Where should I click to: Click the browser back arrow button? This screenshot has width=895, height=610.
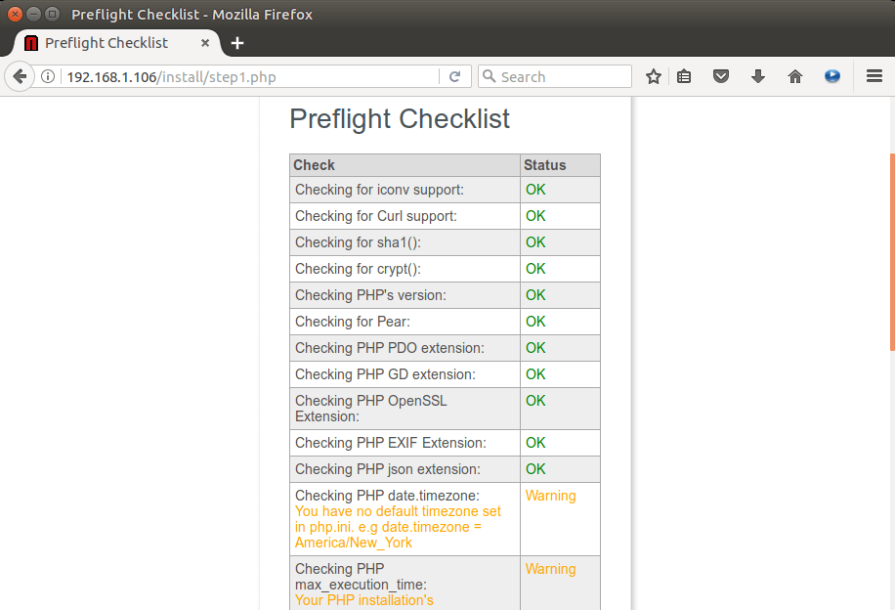point(20,76)
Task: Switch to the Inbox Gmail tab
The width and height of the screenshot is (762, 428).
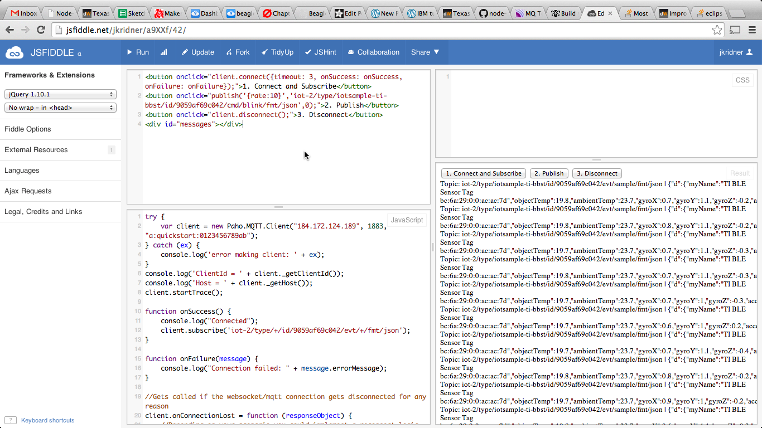Action: [x=23, y=13]
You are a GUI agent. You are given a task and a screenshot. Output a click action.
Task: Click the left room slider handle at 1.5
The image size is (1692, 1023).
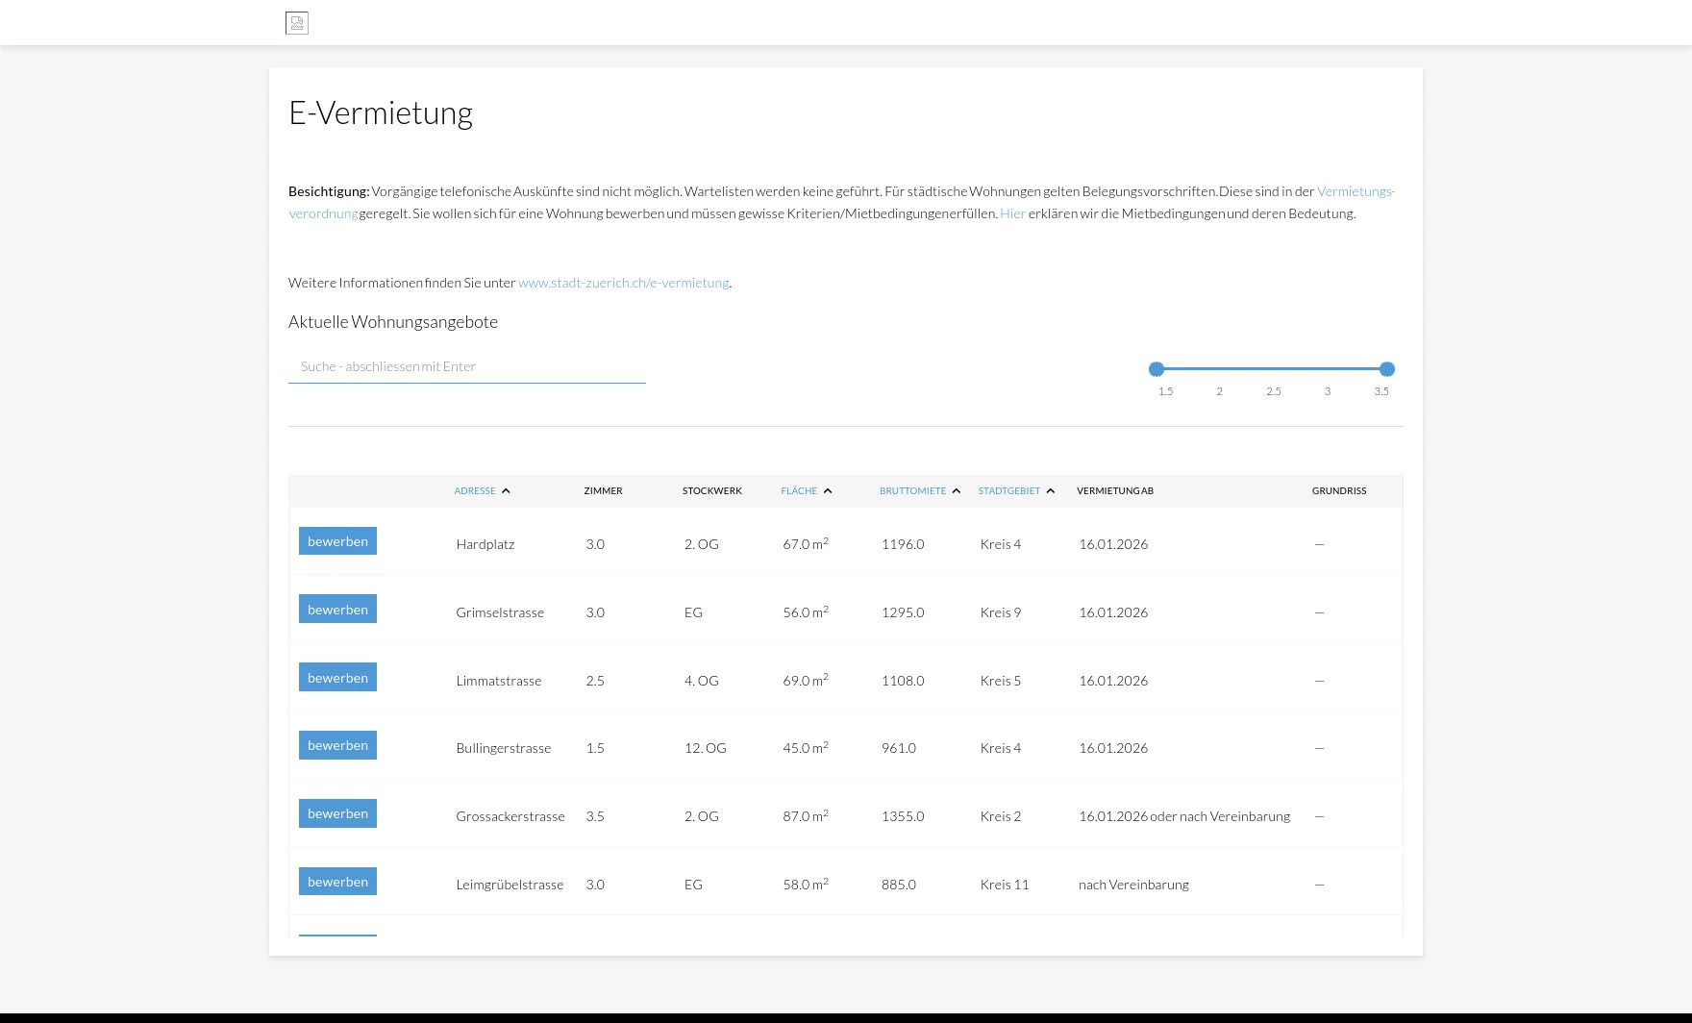coord(1157,369)
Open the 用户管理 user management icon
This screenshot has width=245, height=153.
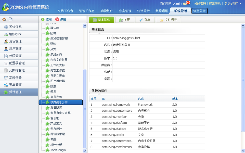[x=6, y=48]
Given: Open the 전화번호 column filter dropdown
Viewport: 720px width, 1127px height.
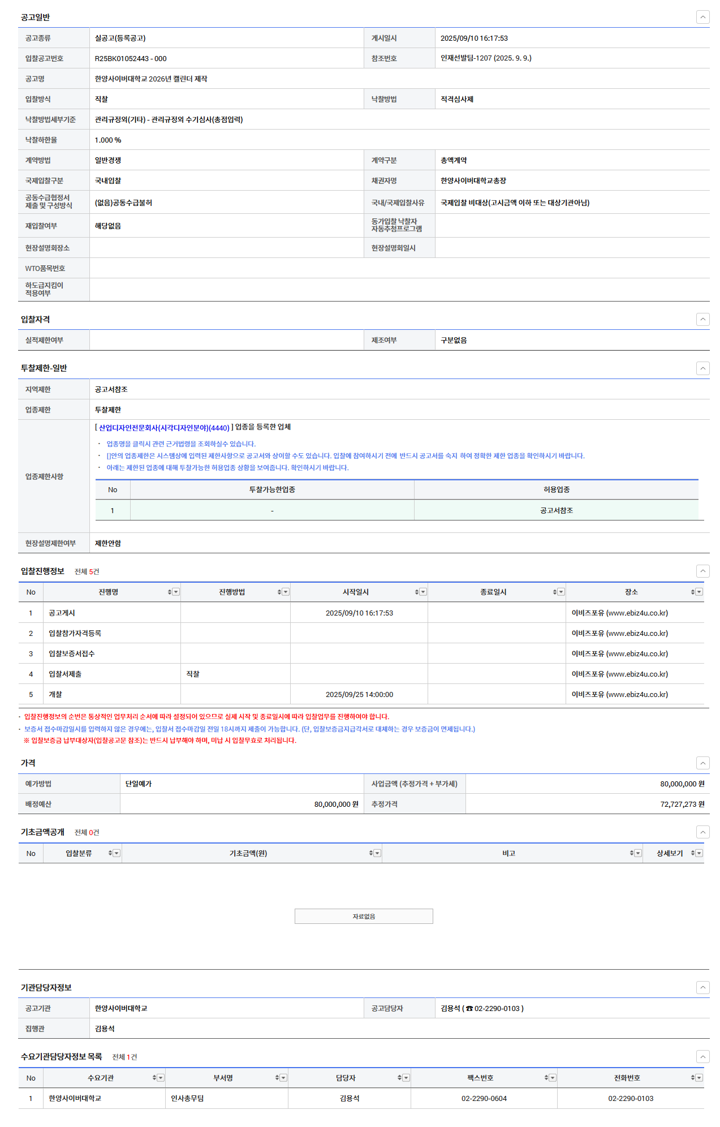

+===+

_Exercise directions_: Exactly restate the lines from the one holding "Given: Open the 전화번호 column filter dropdown" to the final line of the records above, including both and excluding pictures.

_Answer to this task_:
Given: Open the 전화번호 column filter dropdown
Viewport: 720px width, 1127px height.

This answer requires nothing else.